Die Gewächshaus-Gastronomie, Verweilgelegenheiten in der neuen Orangerie, waren und sind vor allem für Radler Anlaufpunkt für eine Rast im Grünen. Neersen ist zwischen April und Oktober ein Magnet. Hormes: „Der Park lebt, weil er gut besucht wird.“ Und das nicht nur, wenn Jazz und Handwerk, Sport im Park, die Schlossfestspiele und das Kinderfest im September festliche Höhepunkte setzen. Sonnige Wochenenden lassen viele Ausflügler nach Neersen aufbrechen.
Wertvolle Bäume stehen in diesem Park. Heimische wie Buchen, Esskastanien und Eichen. Exotische wie der Tulpenbaum, der ab Juni mit gelb-grünen Blütenblättern auf der Rückseite des Schlosses an der Wassergräfte auffällt, Taschentuchbaum, Magnolie oder Sumpfzypresse. Sie sind hochgewachsen. Auf sie wird ein wachsames Auge gehalten.
Udo Hormes: „Ich bange bei jedem Sturm um unsere Schätzchen. Böen haben bereits schwere Schäden angerichtet.“ So musste eine 120 Jahre alte Platane gestutzt werden. „Das tut weh.“ Eine amerikanische Eiche, gepflanzt im Jahr 1890, hat am Stamm sichtbar Pilze angesetzt. Sie werde auch nicht mehr ewig halten. „Astungswunden heilen nicht mehr“, sagt Hormes.
Regelmäßig werden Bäume begutachtet, die Stämme mit einer Bohrung kontrolliert. Der Park soll nicht nur schön, sondern muss auch sicher sein.

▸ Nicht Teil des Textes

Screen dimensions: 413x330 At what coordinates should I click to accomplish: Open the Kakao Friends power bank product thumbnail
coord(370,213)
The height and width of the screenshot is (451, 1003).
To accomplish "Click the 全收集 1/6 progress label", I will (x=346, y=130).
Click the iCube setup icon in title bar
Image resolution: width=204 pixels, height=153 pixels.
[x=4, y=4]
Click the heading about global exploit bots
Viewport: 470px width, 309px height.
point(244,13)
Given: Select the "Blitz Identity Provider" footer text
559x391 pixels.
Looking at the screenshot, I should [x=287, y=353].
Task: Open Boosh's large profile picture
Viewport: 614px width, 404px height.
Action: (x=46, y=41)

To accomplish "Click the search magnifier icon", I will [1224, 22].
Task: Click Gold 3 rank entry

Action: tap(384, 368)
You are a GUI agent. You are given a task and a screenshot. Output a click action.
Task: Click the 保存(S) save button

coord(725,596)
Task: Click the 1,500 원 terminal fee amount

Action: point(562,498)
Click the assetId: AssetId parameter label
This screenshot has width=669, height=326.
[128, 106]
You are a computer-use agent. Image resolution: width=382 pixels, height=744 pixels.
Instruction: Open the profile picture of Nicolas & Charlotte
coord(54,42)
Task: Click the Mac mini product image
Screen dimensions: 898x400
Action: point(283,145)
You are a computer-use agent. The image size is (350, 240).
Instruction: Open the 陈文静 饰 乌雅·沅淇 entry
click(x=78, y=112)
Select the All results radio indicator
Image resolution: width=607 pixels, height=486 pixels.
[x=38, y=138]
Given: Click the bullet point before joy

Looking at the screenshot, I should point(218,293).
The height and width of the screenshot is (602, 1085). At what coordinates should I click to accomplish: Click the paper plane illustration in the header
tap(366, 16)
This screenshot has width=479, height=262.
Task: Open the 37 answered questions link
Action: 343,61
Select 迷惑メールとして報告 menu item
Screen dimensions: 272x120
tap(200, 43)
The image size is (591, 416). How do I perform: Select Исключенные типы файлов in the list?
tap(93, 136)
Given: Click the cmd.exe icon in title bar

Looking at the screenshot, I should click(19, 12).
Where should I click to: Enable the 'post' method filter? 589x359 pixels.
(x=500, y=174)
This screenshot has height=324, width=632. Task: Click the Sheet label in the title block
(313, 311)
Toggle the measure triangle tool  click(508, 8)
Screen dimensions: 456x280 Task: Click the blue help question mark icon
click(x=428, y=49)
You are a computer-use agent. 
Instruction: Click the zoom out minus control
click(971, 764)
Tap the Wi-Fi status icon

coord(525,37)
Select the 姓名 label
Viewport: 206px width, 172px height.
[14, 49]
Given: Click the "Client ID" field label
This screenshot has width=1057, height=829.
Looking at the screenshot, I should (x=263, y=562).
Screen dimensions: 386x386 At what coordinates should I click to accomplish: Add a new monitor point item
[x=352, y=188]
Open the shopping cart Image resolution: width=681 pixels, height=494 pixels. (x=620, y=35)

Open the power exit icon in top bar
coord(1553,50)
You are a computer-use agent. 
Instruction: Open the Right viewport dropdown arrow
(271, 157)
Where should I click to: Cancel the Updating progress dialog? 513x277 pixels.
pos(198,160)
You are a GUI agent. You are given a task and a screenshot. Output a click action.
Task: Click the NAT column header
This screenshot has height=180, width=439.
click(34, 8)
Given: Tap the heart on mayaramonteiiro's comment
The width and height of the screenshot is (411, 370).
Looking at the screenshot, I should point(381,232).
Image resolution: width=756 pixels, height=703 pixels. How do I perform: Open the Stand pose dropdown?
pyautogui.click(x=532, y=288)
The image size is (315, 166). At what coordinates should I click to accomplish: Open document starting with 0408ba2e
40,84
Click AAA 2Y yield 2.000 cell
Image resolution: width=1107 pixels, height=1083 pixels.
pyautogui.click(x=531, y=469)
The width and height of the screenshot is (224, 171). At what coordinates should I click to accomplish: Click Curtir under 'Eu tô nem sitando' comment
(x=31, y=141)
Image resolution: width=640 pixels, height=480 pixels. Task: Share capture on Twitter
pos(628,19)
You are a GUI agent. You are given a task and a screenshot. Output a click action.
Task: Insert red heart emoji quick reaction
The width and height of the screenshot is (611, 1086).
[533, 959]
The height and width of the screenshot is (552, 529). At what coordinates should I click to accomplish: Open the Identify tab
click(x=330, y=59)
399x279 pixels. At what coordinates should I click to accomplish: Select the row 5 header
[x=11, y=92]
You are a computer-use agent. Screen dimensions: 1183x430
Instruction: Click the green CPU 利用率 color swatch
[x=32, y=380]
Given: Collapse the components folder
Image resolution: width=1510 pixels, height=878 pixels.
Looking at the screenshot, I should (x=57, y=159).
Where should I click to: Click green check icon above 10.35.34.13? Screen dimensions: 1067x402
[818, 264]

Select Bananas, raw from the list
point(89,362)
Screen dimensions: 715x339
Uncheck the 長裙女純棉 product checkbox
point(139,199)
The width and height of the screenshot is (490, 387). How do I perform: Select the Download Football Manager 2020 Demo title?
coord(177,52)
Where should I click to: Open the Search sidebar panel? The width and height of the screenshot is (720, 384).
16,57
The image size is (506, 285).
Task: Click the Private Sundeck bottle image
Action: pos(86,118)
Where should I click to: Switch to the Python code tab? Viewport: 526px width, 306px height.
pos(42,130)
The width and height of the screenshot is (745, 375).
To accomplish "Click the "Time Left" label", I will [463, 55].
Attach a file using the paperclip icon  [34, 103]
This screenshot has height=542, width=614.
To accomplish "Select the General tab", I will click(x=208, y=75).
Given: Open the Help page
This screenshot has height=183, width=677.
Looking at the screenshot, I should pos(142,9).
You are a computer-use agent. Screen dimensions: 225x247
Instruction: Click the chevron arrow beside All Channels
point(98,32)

Viel Freude hat Hormes an den hochgewachsenen Rhododendren. Sie gehören zum Urbestand und werden bald in voller Blüte stehen. Bis es im Rosarium blüht und duftet, dauert es noch. Aber dort sorgen Paten aus der Bürgerschaft ganzjährig dafür, dass man schnuppernd von Beet zu Beet gehen kann.
Für die Ohren gibt’s im Park viel zu hören. Dohle, Kleinspecht, Pirol, Stieglitz und der Waldkauz verbreiten in den Baumkronen nicht nur frühmorgens Aufbruchstimmung.
Die Euroga trug den Beinamen „2002plus“. Das Plus stand für die Nachhaltigkeit. Die Projekte sollten weit über das Euroga-Jahr hinauswirken und bestehen. Die Neersener Parkerweiterung ist bis heute ein Paradebeispiel. Mitarbeiter, die dort ein Freiwilliges Ökologisches Jahr ableisten, hinterlassen ihre Spuren. So haben Olivia Nickel und Julia Wolski ein Weidensofa geflochten. Das wird auch ein neuer Lieblingsplatz. Einmal darauf die Liege-position einnehmen und durch die jungen Baumkronen in den Himmel gucken — das verschafft beste Ausguckstimmung. Vielleicht auch schon an diesem Osterwochenende.